Patterson, 58, has kept the team 30 minutes longer in practice when he’s not satisfied.
“In practice, he’s Coach P,” senior defensive end Ben Banogu said. “He’s intense, and he wants the best from you.”
This is who acting coach Ryan Day and Ohio State will be up against when they play TCU on Saturday night in Arlington, Texas.
The Horned Frogs were as far behind Texas and Texas A&M as the state is wide when Patterson was hired as defensive coordinator under Dennis Franchione in 1998. Now, TCU is the unquestioned No. 1 with four straight victories over the Longhorns.
When Franchione left for Alabama in December 2000, Patterson continued to build a national powerhouse. Starting with the 2001 season, the Horned Frogs have won 10 games or more 11 times and are 10-5 in bowl games under him. There was controversy 2014 when the team finished 12-1 but did not make the College Football Playoff.
TCU fans haven’t had this much to cheer for since quarterback Sammy Baugh began a run of strong teams during the Great Depression with a 12-1 record in 1935.
The university probably wouldn’t have been invited to move from the Mountain West Conference into the Big 12 in 2012 had Patterson not been coach. He is 162-57 since taking over for Franchione to coach the bowl game after the 2000 season.

STORED DATA:
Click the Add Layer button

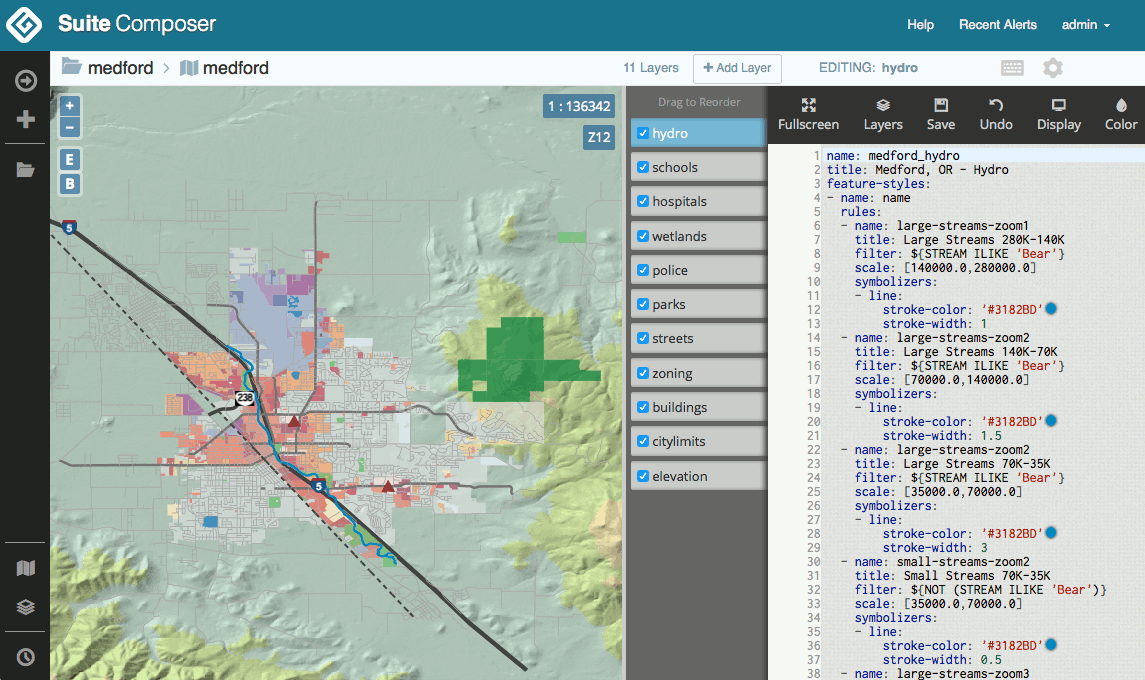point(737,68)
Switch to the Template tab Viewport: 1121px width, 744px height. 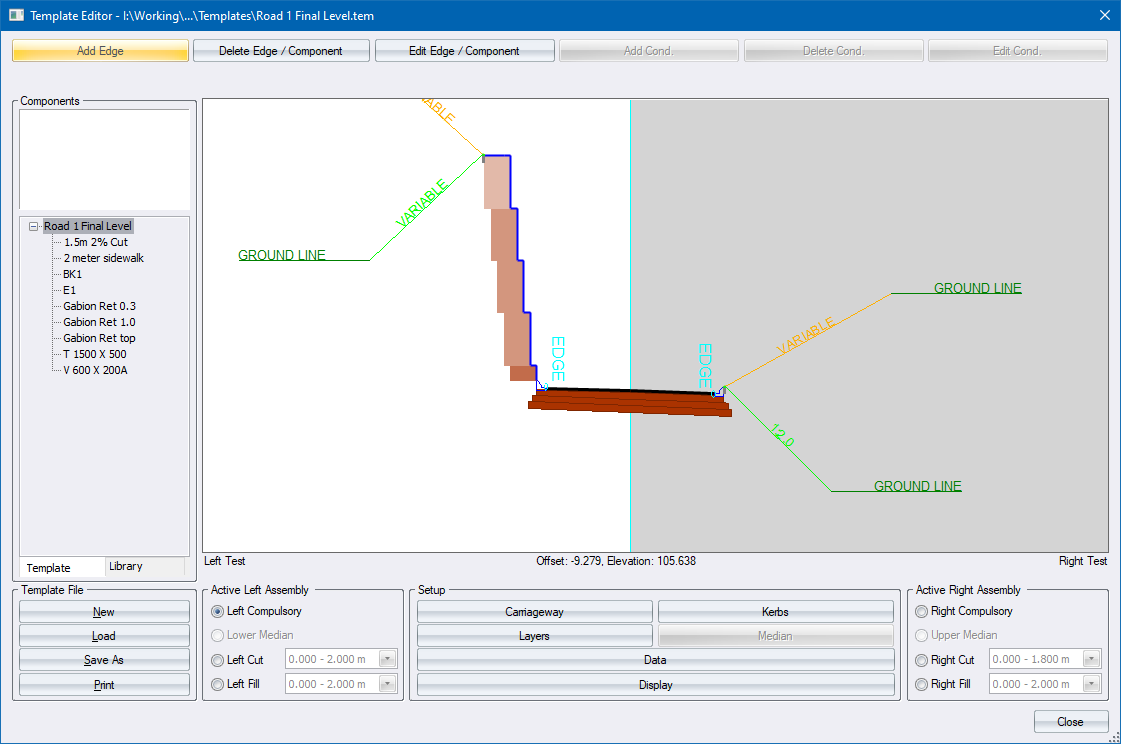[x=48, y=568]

REQUESTS:
A – Answer these questions from the passage about Patterson and TCU football:
(i) In what year was Patterson hired as defensive coordinator?
(ii) What record did TCU finish with in 2014?
(iii) What is Patterson's record since he took over for Franchione?
B – Decide whether each statement agrees with the passage about Patterson and TCU football. Answer yes or no, and quote the words that settle it.
(i) TCU has beaten Texas four times in a row.
(ii) Franchione left TCU to coach at Texas A&M.
(iii) Under Patterson, TCU has lost more bowl games than it has won.
C – Carry the passage about Patterson and TCU football forward, starting after its last sentence.
The material plays no part in what is asked here.

OUTPUTS IN ORDER:
A –
(i) 1998
(ii) 12-1
(iii) 162-57

B –
(i) Yes: "four straight victories over the Longhorns"
(ii) No: "When Franchione left for Alabama in December 2000"
(iii) No: "are 10-5 in bowl games under him"

C –
That success has meant that Patterson’s contract has been extended multiple times, most recently last November for two years through 2024. TCU is a private university and not required to post salaries, but it is estimated that he is making in excess of $5.1 million per season.
“We make sure that he’s taken care of, to know that there’s no doubt in anyone’s mind — ever — that he’s not going to be a Frog,” former athletic director Chris Del Conte said. “Gary Patterson is synonymous with TCU and Fort Worth.”
Schools might have approached Patterson about leaving, but he has never listened for long.
“When I was an assistant under Gary Darnell at Tennessee Tech, he told me, ‘Gary, you want to get to a place where you have to say ‘no’ more than you say ‘yes,’ and that’s what I’ve found here at TCU,” he said. “We’ve got everything we need right here.”
Part of Patterson’s intensity comes from not having blue-blood roots. He was considered an average defensive back and linebacker at Kansas State, and his coaching stops include Tennessee Tech, UC Davis, Cal Lutheran, Sonoma State and Pittsburg State.
“I didn’t come the high road. I came the low road,” he said. “I didn’t build this program backing down to anybody.”
Patterson gets testy when asked about TCU being unable to recruit few four- and five-star players.
“No. 1, that rating is your rating,” he said. “That’s not my rating.”
Patterson prides himself on running a clean program — “the way we’ve stayed here is we’ve stayed within the lines” — but there has been controversy in regard to his treatment of injured players.
On Jan. 12, former receiver Kolby Listenbee filed a lawsuit against Patterson, the university and Big 12 saying he was “harassed and berated” for not playing through a pelvis injury suffered in September 2015. The request for dismissal was denied on May 22.
“I’m excited to tell our side,” Patterson said.
In 2010, then-team doctor Samuel Haraldson and Patterson argued during a game against SMU when Haraldson ruled out running back Ed Wesley because of a concussion. He had lost consciousness.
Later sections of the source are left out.